Assessment of the Effectiveness of a Computerised Decision-Support Tool for Health Professionals for the Prevention and Treatment of Childhood Obesity. Results from a Randomised Controlled Trial.
Plain language summary
Obesity is related to the increased risk for chronic diseases and to nutrient insufficiencies, a paradox that has been characterised as the “double burden of malnutrition”. The aim of this study was to examine the effectiveness of a computerised decision-support tool as a means of childhood obesity management. The effectiveness of the decision-support tool was assessed through a pilot randomised controlled intervention trial. The study recruited a total sample of 80 children (obese or overweight) with an age range between 6 and 12 years. The participants were allocated to two study groups – intervention group and control group. Results indicate that a computerised decision-support tool, designed to assist paediatric healthcare professionals in providing personalised nutrition and lifestyle optimisation recommendations to overweight or obese children and their parents, can result in favourable changes to certain dietary intake and anthropometric indices in the children that received the intervention. Authors conclude that the computerised decision-support tool resulted in improvement of the children’s dietary intake and body mass index. Hence, the tool can support clinicians to improve the effectiveness of care.

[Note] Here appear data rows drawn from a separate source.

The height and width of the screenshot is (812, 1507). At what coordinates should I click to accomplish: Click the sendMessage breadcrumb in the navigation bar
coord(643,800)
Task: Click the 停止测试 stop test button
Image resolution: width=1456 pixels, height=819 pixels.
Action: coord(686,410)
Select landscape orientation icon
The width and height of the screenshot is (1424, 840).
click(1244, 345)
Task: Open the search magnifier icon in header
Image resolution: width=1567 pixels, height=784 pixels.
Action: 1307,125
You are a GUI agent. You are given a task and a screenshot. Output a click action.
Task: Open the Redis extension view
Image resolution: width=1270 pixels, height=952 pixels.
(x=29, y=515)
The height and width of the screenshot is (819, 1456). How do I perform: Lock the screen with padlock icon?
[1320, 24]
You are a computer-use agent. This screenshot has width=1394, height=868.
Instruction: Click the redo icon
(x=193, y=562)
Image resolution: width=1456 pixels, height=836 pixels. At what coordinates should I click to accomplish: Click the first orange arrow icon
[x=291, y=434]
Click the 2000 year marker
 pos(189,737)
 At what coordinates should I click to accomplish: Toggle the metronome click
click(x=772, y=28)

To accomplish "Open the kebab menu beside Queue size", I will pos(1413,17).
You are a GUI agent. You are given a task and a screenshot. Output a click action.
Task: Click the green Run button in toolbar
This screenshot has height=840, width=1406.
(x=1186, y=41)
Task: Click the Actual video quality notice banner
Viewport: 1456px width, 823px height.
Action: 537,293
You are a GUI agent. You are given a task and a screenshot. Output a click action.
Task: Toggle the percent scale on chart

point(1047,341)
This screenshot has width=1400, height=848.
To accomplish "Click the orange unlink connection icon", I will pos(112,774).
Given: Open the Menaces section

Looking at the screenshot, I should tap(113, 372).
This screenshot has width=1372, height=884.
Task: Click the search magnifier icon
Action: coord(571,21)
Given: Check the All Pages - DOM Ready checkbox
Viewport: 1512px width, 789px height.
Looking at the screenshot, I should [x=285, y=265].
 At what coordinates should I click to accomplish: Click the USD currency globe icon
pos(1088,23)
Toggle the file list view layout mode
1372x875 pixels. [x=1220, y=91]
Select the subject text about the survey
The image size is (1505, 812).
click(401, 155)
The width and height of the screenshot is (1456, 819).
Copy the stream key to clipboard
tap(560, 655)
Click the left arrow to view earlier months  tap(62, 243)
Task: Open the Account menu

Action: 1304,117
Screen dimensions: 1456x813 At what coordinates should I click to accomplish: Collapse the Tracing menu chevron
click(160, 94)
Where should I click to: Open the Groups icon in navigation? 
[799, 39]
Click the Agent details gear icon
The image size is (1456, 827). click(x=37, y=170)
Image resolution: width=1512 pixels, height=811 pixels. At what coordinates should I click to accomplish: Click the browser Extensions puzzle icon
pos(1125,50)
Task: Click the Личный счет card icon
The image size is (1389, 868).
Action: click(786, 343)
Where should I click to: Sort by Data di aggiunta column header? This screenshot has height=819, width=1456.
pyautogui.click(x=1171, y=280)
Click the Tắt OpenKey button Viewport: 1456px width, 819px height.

We examined the effectiveness of a computerised decision-support tool (DST), designed for paediatric healthcare professionals, as a means to tackle childhood obesity. A randomised controlled trial was conducted with 65 families of 6⁻12-year old overweight or obese children. Paediatricians, paediatric endocrinologists and a dietitian in two children's hospitals implemented the intervention. The intervention group (IG) received personalised meal plans and lifestyle optimisation recommendations via the DST, while families in the control group (CG) received general recommendations. After three months of intervention, the IG had a significant change in dietary fibre and sucrose intake by 4.1 and -4.6 g/day, respectively. In addition, the IG significantly reduced consumption of sweets (i.e., chocolates and cakes) and salty snacks (i.e., potato chips) by -0.1 and -0.3 portions/day, respectively. Furthermore, the CG had a significant increase of body weight and waist circumference by 1.4 kg and 2.1 cm, respectively, while Body Mass Index (BMI) decreased only in the IG by -0.4 kg/m². However, the aforementioned findings did not differ significantly between study groups. In conclusion, these findings indicate the dynamics of the DST in supporting paediatric healthcare professionals to improve the effectiveness of care in modifying obesity-related behaviours. Further research is needed to confirm these findings.